• _What this task involves_: Only the lines from the beginning of the entries through the one with "Viewport: 1053px width, 546px height." should be written out, please, exactly and without any pictures.

• _Given data_:
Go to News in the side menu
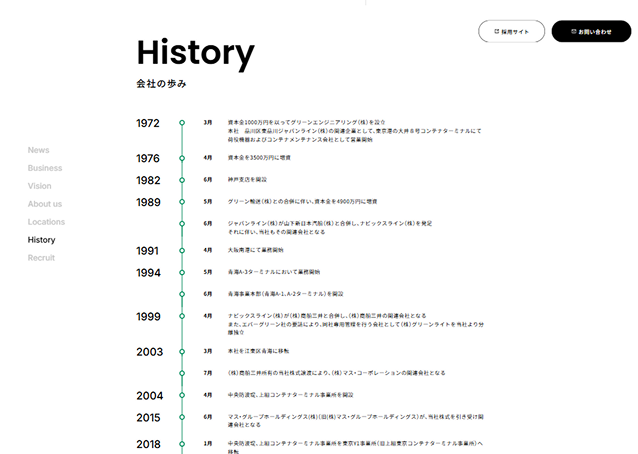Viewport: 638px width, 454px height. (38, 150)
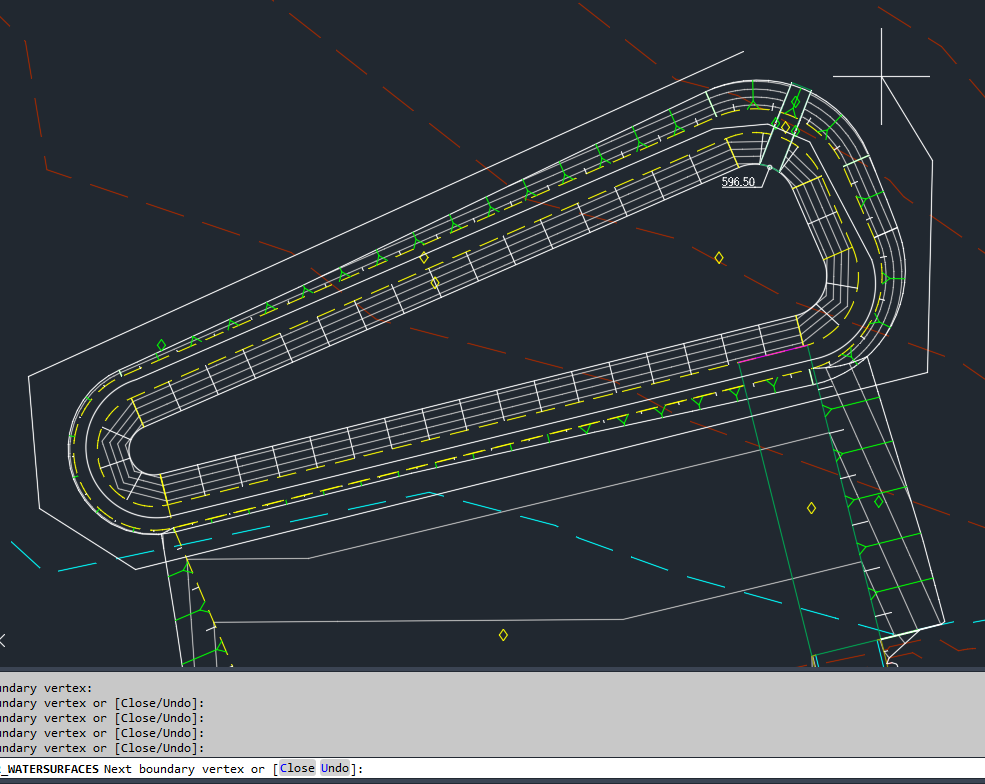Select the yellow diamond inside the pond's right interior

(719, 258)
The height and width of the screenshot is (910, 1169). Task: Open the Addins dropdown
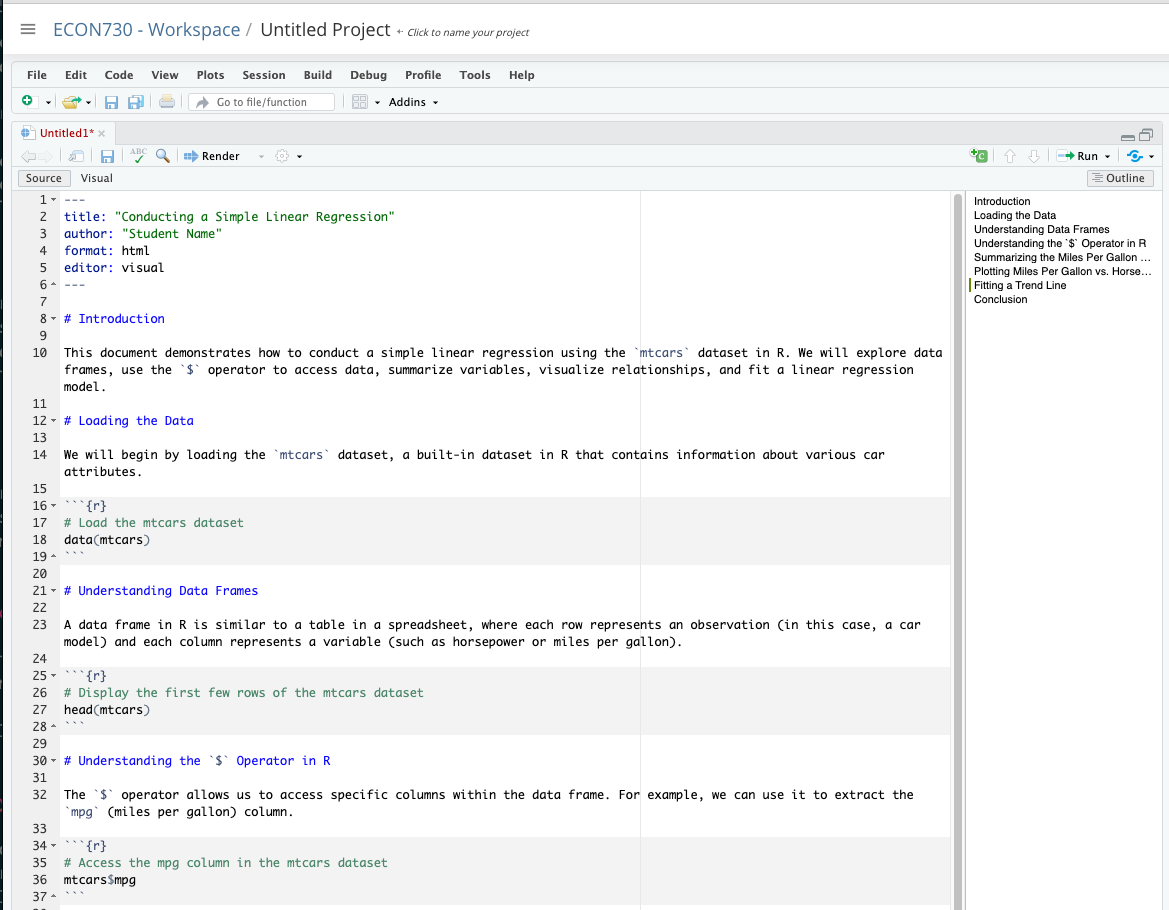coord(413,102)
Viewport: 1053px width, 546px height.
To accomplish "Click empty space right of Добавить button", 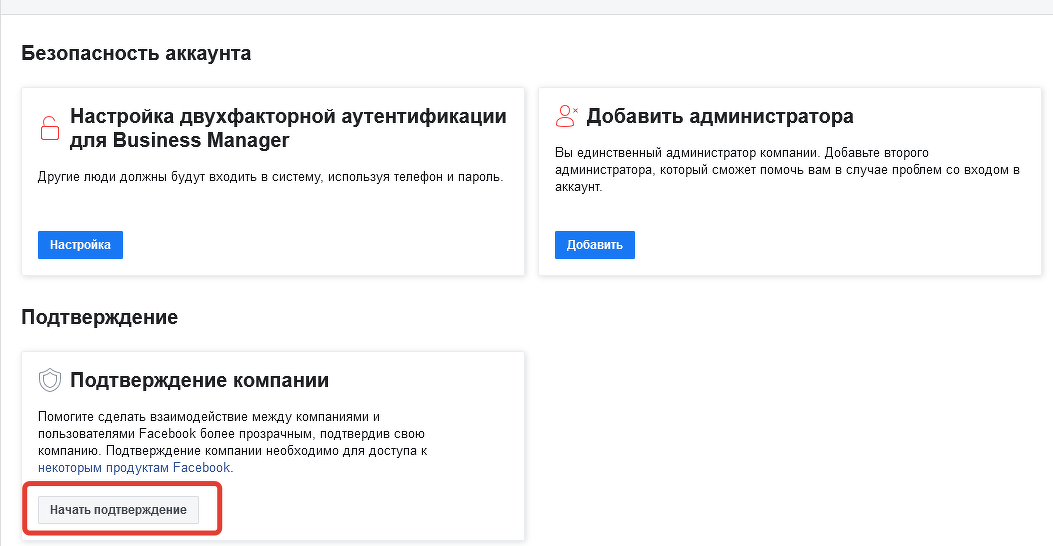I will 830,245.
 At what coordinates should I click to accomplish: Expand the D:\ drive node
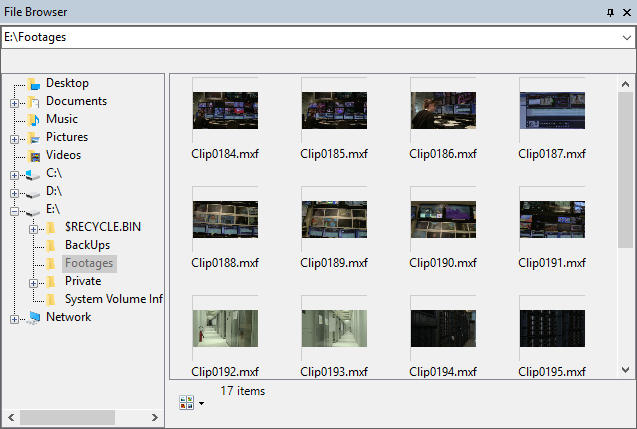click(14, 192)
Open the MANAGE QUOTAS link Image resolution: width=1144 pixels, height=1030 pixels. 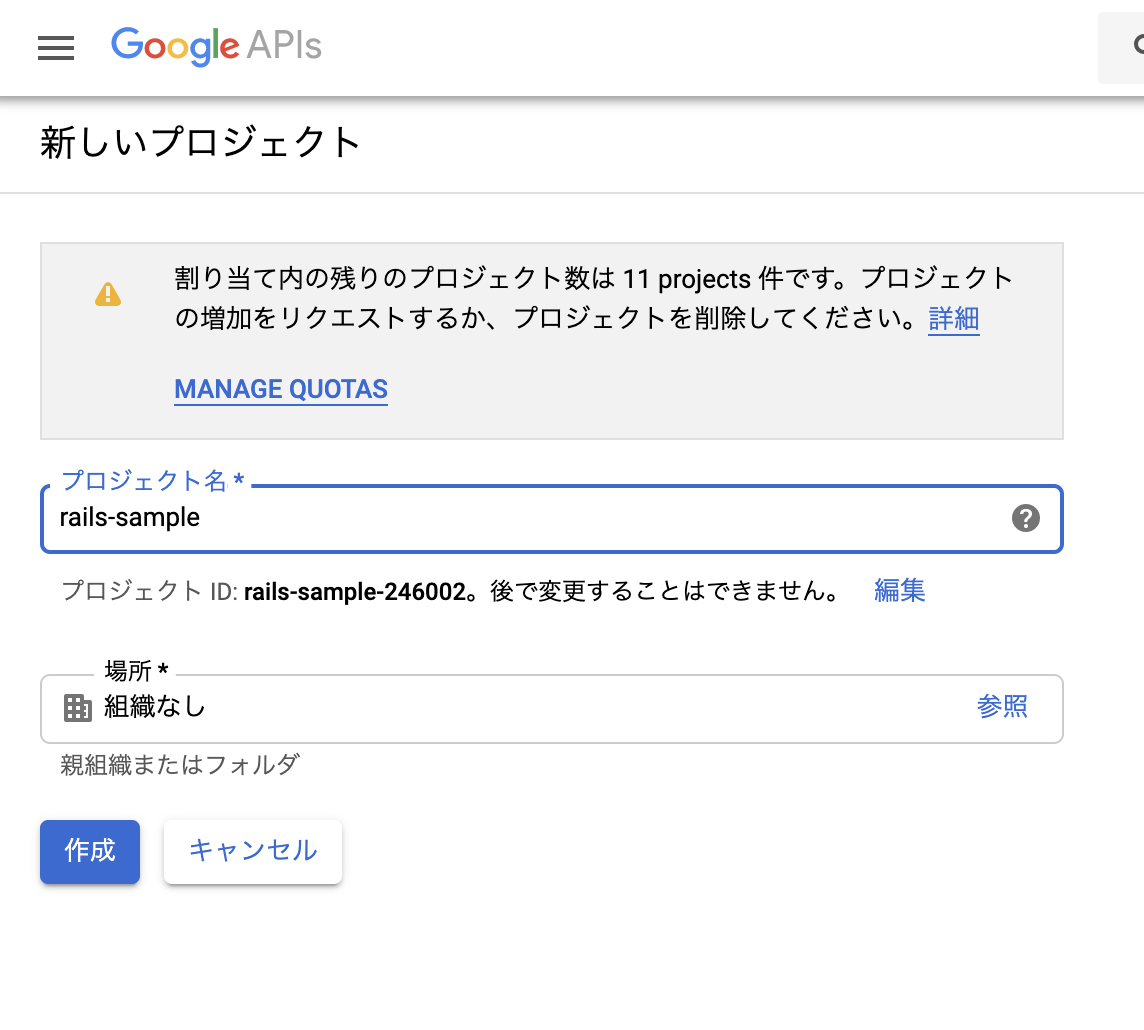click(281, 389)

• _Solution to this task_:
Go to News in the side menu
Viewport: 638px width, 454px height. (38, 150)
Select the yellow diamond inside the pond's right interior

(719, 258)
The height and width of the screenshot is (910, 1169). Task: Open the Addins dropdown
coord(413,102)
Viewport: 1053px width, 546px height.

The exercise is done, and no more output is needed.